Q: I open lots of tabs when I work in GrowthZone. Will I have to re-authenticate for each tab I open?
A: No. Opening new tabs will not require you to authenticate again.
Q: I often open an incognito browser window. How will that work?
A: The way you go about opening an incognito window will not change, but you will need to authenticate again in that new window. Unfortunately, inconvenience is sometimes the price of tighter security.
Q: Will I still be able to use the GrowthZone Clone environment that I’ve been directed to by GrowthZone staff?
A: Yes, but with one change. When you get to the Clone login screen, you’ll need to click the “Login via Production” button on the login screen. That will ensure that Clone knows to log you in using your MFA setup from the production environment.
Q: I’m a beta tester for the Community platform. Will this work for us?
A: Yes. The Community connection is handled via GrowthZone, so your connection will remain as it is now.
Authenticator App Questions
Q: If I set up MFA in my authenticator app, is there a way to remove that instance if I need to start fresh in my app or for some reason have an unneeded instance in my authenticator app?
A: Yes, each authenticator app will have a way to remove an instance that you no longer need.
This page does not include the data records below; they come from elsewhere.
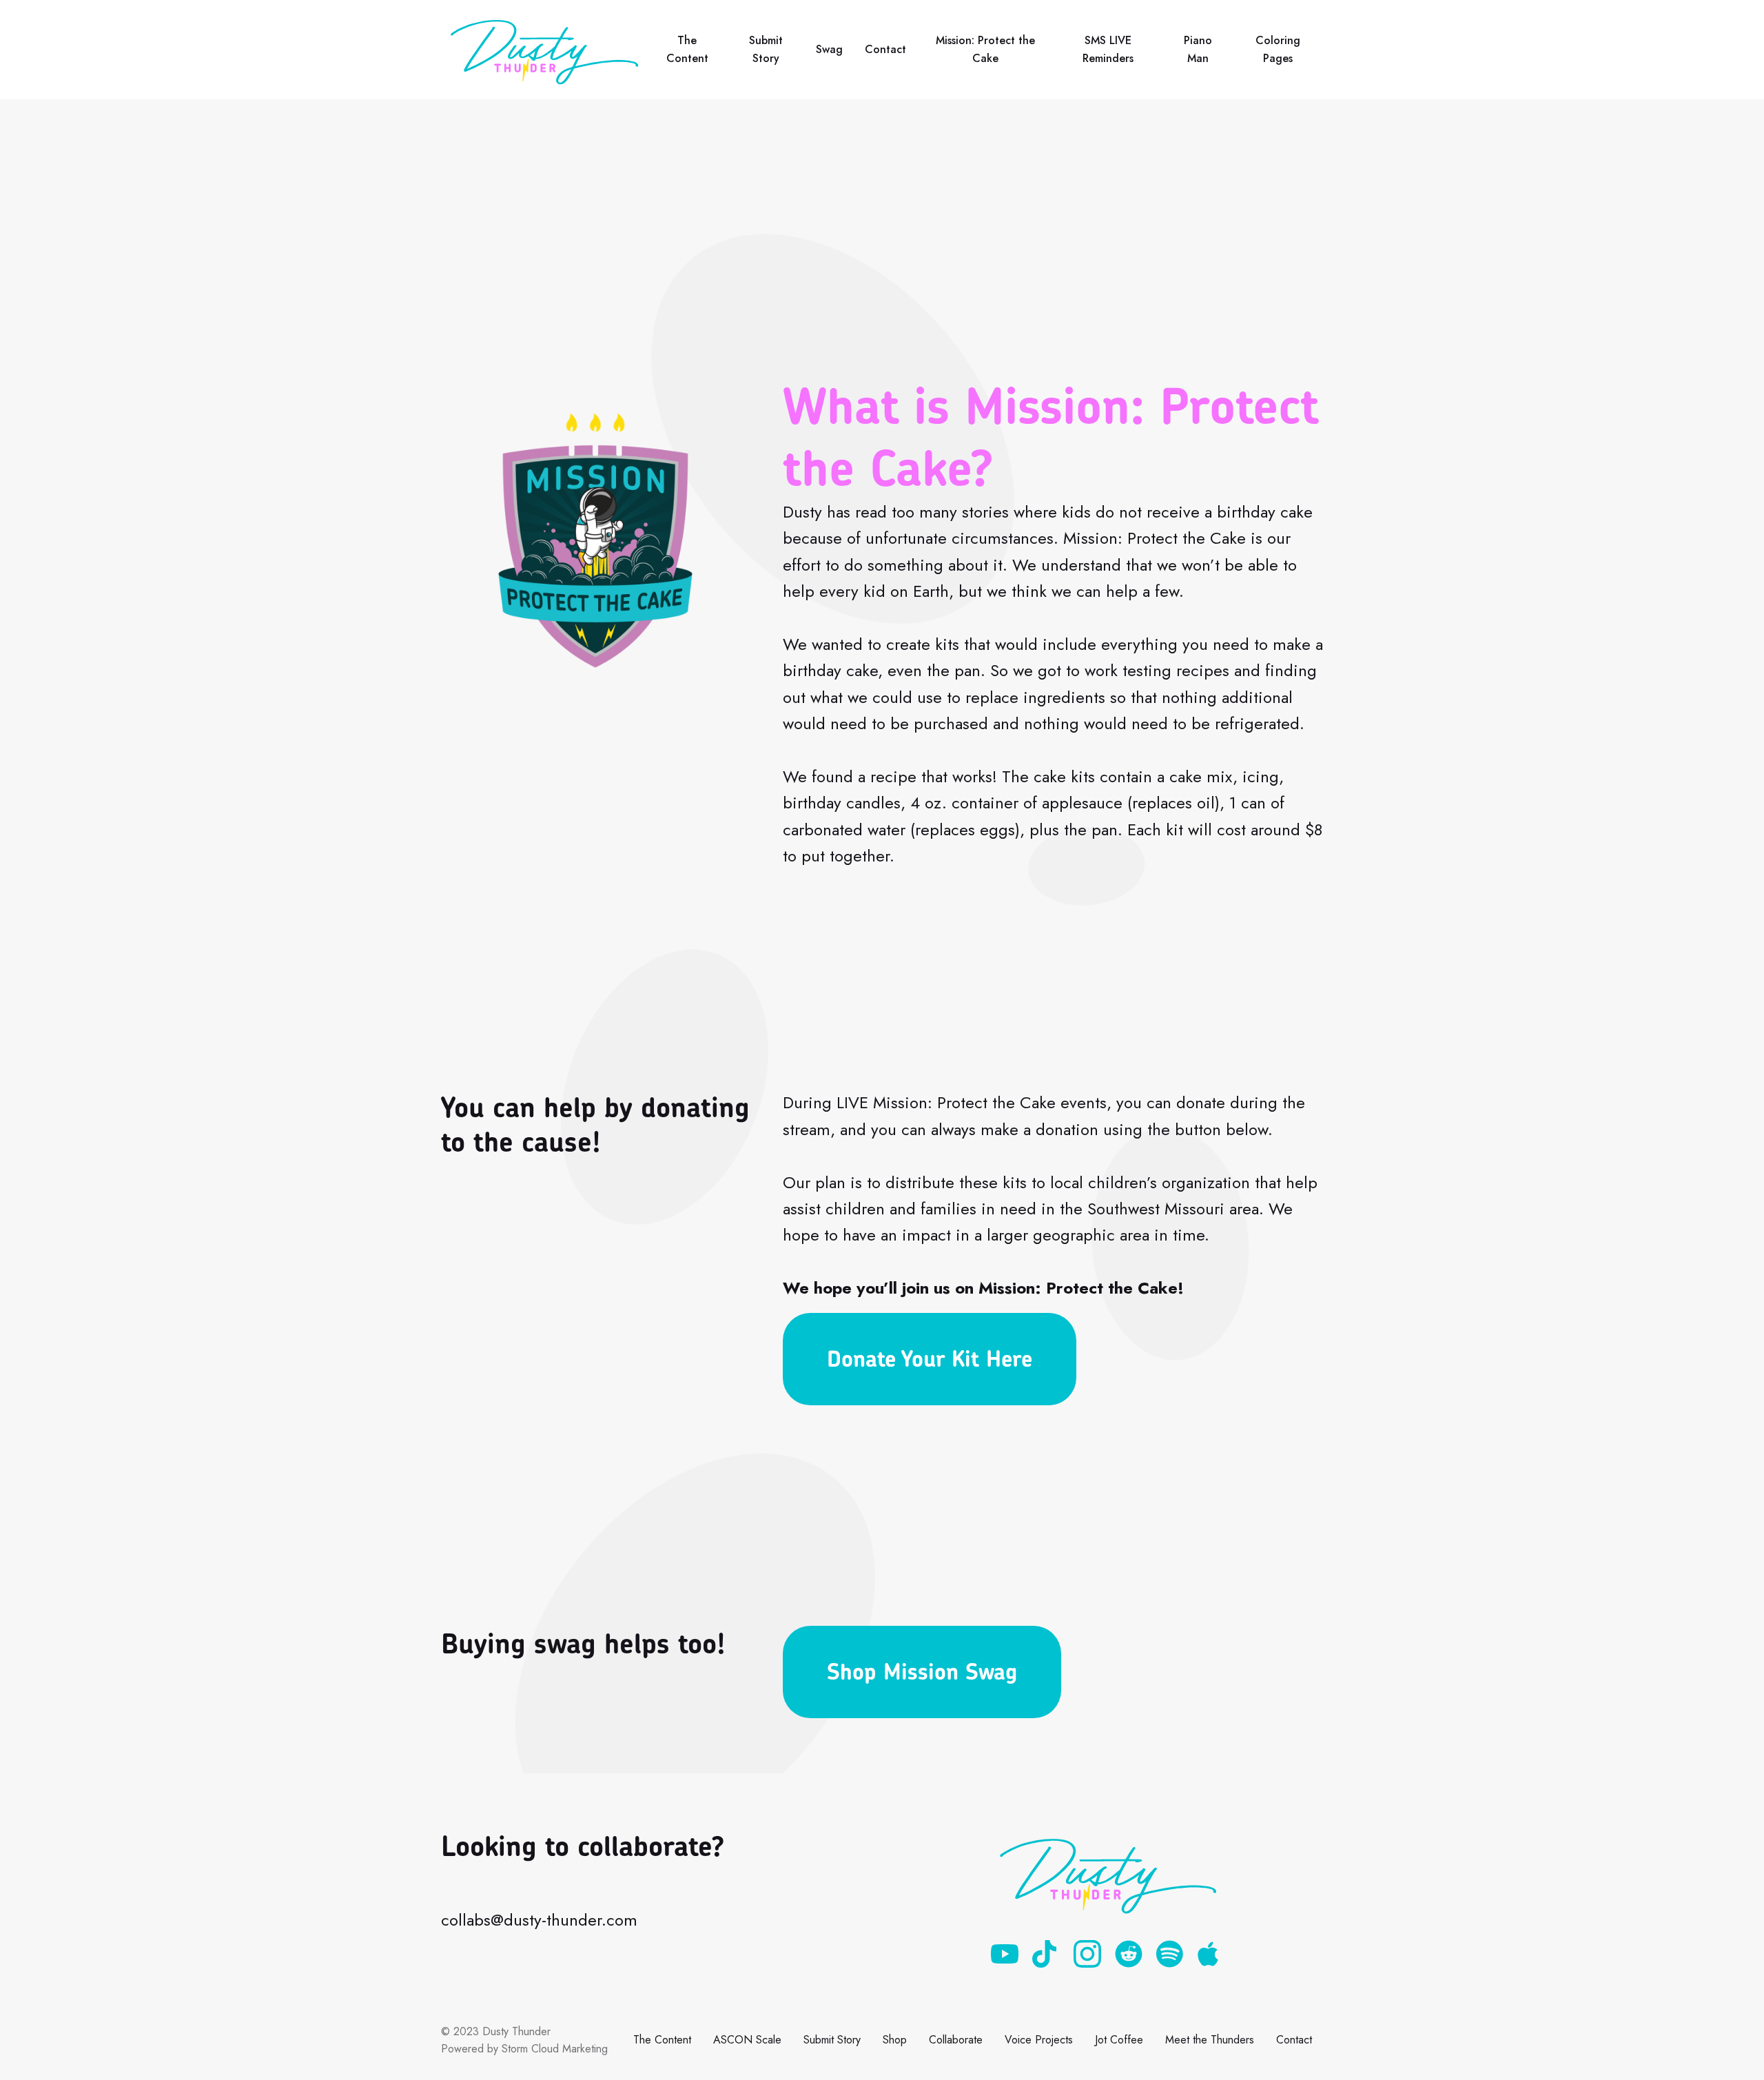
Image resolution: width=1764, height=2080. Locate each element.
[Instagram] (1087, 1954)
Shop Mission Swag (922, 1671)
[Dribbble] (1046, 1954)
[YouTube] (1004, 1954)
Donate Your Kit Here (929, 1359)
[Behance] (1170, 1954)
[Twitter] (1128, 1954)
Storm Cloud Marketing (555, 2049)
For example, with the Google Authenticator app on iOS, you can swipe right on the instance that you do not need. Then you will see a red "Delete" button. Tap it to remove the instance. For the Android version, swipe left.
Q: Can I edit the entries in my authenticator app?
A: Typically, you can. It will depend on which app you are using as to how to go about it. On the Google Authenticator app for Android, swipe right on the app in order to see an edit pencil icon.